Leh airport is not a civilian airport; it is managed by the armed forces. It was 6° C when we stepped out of the plane and the air was so cold and fresh, how I wished Delhi was like this!

We took a prepaid cab to the Oriental Guest House, where the cheapest room with an attached bathroom was for INR 800 a day, which suited our requirement perfectly. The view from the room was a bunch of leafless trees and behind them the most mesmerizing sight of snow-peaked mountains.

Sitting by the window, Palash starts to make adjustments to the camera settings and simultaneously clicking pictures. Sipping our tea, discussing how beautiful the view is and how peaceful the place is, we felt good to be here. Palash took out the Gujiya (a dessert) from his bag freshly prepared by his mother in the morning, which we savoured. Taking it easy on the first day (as advised by experienced travellers), we decided to sleep for some time and set the alarm for 4 pm. We struggled to get up and finally left the room at 6:30 pm for Leh City and by then it had already started to get dark.

Most of the shops had shut; it was not easy to navigate as streetlights were either not there or not working.  It is a small shopping area, narrow lanes, small stores of artificial jewelery, clothes, artifacts, tourist guide shops etc. After asking lot of locals about a decent place to eat, we spotted a small Tibetan food joint. Palash was excited to find French fries and ordered them quickly along with coffee. I settled for a Tibetan butter tea, manchow soup and mutton thukpa. I believe in going for local food whenever I travel – India has so much to offer. Back at the guesthouse sipping tea and enjoying the snacks we had got packed, we bitched about the chaotic life in Delhi. I was the first to crawl into the bed and Palash set the alarm for 7 am.

Tossing and turning in bed, getting up to pee several times because of the cold and the amount of hot water that I had been drinking, I slept in intervals. I managed to wake up at 9 am, and nudged Palash to hit the shower.
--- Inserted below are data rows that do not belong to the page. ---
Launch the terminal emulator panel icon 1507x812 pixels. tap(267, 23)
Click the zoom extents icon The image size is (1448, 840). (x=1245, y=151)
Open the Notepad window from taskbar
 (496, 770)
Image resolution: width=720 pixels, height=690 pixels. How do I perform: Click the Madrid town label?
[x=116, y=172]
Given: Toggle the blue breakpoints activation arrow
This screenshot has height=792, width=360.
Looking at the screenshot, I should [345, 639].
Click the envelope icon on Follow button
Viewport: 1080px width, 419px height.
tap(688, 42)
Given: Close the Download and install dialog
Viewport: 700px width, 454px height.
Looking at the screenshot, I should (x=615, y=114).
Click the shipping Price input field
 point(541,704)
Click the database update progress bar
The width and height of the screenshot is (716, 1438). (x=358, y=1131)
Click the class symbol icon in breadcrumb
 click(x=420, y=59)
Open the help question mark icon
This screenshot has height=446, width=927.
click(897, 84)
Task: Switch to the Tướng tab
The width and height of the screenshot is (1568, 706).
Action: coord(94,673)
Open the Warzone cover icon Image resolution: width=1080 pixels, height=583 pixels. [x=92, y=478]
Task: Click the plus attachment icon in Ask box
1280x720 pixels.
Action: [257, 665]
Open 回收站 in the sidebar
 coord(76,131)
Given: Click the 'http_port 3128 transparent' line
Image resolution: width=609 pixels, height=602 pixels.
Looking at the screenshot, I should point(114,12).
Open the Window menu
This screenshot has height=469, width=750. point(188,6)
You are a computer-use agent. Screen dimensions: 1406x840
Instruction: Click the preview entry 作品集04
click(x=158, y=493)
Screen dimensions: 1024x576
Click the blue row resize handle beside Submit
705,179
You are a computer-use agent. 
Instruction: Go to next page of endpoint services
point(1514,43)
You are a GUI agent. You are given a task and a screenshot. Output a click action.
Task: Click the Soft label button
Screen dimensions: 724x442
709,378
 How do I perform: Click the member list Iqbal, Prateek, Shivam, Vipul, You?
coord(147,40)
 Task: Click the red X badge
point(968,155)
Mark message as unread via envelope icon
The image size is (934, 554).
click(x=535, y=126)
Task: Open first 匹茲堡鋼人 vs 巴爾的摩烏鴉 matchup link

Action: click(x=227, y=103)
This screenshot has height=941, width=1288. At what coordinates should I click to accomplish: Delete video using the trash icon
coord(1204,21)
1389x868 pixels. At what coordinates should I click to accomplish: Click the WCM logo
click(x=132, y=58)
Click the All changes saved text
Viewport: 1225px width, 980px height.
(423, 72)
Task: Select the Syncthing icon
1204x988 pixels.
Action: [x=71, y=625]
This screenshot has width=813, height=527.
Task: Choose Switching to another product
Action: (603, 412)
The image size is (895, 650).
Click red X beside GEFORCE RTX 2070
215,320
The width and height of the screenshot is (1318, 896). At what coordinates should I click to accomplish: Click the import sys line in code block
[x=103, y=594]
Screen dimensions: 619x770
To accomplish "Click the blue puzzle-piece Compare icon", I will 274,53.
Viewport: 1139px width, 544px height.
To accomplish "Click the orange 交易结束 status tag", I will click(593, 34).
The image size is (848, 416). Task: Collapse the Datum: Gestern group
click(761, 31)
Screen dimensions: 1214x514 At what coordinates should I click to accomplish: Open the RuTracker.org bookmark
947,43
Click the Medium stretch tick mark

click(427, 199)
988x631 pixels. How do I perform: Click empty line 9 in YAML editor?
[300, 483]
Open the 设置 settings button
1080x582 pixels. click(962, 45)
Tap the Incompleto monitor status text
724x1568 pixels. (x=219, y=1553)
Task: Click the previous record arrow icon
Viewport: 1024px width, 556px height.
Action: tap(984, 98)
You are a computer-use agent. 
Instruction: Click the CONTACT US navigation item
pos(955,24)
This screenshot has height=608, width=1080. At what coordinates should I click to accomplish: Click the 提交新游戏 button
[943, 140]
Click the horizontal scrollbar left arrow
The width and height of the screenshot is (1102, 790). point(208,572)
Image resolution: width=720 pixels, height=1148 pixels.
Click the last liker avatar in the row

He replies “I am in the hills, under a blanket” and went off to sleep again; I left the lazy bum in snooze mode. As I entered the front lawn, I saw a Tibetan kid playing, whom I requested if I could take his pictures. That’s when I met a PHD student from Birmingham – James specializing in International cultures – Tibetan Refugees. Soon Lazy bum joined me and after clicking a few pictures, we headed for the city.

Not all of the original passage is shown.